カツ、カツと静寂な森の中を甲冑の音が響いている。
目線の先には真っ二つに切られた見張り役の男と——真っ黒な騎士。
全身を黒い甲冑に身を包み、鮮血の滴るクレイモアを手に持つ、まるで死神のような騎士だった。
「な、何モンだテメェッ!」
お頭と呼ばれた男の怒号が響く。
「お、お頭ァ、アイツ、噂のヤツじゃ」
一人の男が狼狽えながらそう言い出すと、震えた口調で続けた。
「さ、最近、山賊や略奪兵を殺して回る亡霊騎士がいるって聞いたもんでさぁ……ま、まさかアイツが」
「馬鹿野郎、亡霊なんて居るわけがねえだろ」
「でもよぉ、み、見た目が真っ黒な騎士だって、"黒騎士"だって言うもんだからよお——」
バシリ、とお頭の平手が飛ぶ。
「怖気付いてんじゃねえ、こっちは五人、相手は一人だぜ、さっさとぶっ殺すぞ」
気を取り直したように応、とそれに答えると男達はそれぞれの武器を構えた。
お頭とその子分は軍式の鋼鉄の剣——おそらく略奪したものだろうそれを手に、ゆっくりと向かってくる黒騎士へと向かっていった。
まずは二人、正面二方向から黒騎士へと斬りかかった。
甲冑に身を包んでいるとはいえ、繋ぎ目を狙えば致命傷になり得る。
この男達はそれを理解していた。故にこの人数差なら勝てる——そう思っていた。
剣は宙を切る。まるで亡霊を切ったかのように。
そして気づいた時にはその二人は血を吹き出していた。
黒騎士は最小限の動きで体を逸らし、そのまま横にクレイモアを一閃、瞬く間に二人仕留めたのだ。

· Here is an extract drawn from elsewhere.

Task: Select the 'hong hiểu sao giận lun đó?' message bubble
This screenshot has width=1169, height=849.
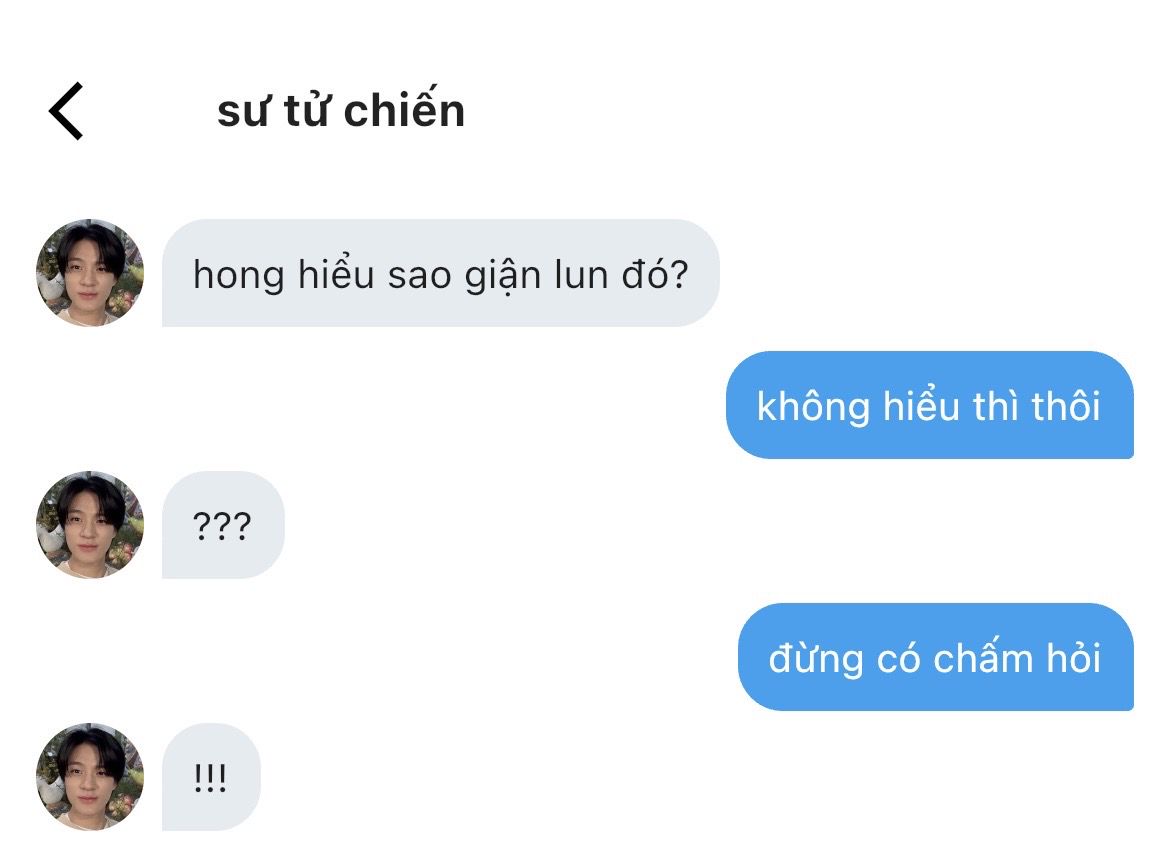Action: (x=441, y=273)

後続の一人が狼狽えている所へとすぐさま潜り込むと、下から上へと斬りあげ真っ二つにする。
甲冑を着込んでいると思えぬその動きは、まさに亡霊のようにも思えるものだった。
先程怯えていた手下がもはやこれまでと逃げ出そうとする。
それを逃さぬと黒騎士は、目の前で死んだ手下の剣を奪いそれを投擲。
まるで意思を持つ矢のように放たれた剣は逃亡者の心の臓を貫いた。
「う、うおおおおッ!」
雄叫びを上げながら突っ込んでくるお頭の袈裟斬りをクレイモアで防ぐ。
軽々とクレイモアを扱う黒騎士は難なくそれを押し退けると、お頭を蹴飛ばして目の前に転がした
「ま、待ってくれ! もうこんな事はしない、頼むから殺さないで——」
その言葉を最後まで聞く事なく、無慈悲にも黒騎士はクレイモアを相手の喉元へと突き立てた。
少女達は刹那に行われた殺陣を、ただ怯えながら見ているしか無かった。
黒騎士はクレイモアを引き抜くと、最初から気が付いていたのか
「来い」
とだけ、少女達の方へと声を掛けた。
鬱蒼とした森の中、少女二人で村へと向かうのは難しい。
この騎士を信用していいのかどうかは分からないが、とにかく従うしか無かった。
「あの、ありがとうございました」
礼をしていなかったと道征く途中で少女が黒騎士に声を掛ける。
それに対する返答は無い。つくづく不気味な男だが、少なくとも彼女達の味方である事は分かっていた。
大丈夫だよと震える妹をなだめると、村へと続く道をゆっくりと向かっていった。
◇
その後、少女達は村の叔父の家族へと引き取られた。
叔父が死んでしまったのは悲しかったが、彼女達が無事で良かったと暖かく迎えてくれたのだ。
着いた頃には黒騎士はいつの間にか消え失せてしまっていた。
まるで亡霊のように。最初から居なかったかのように――。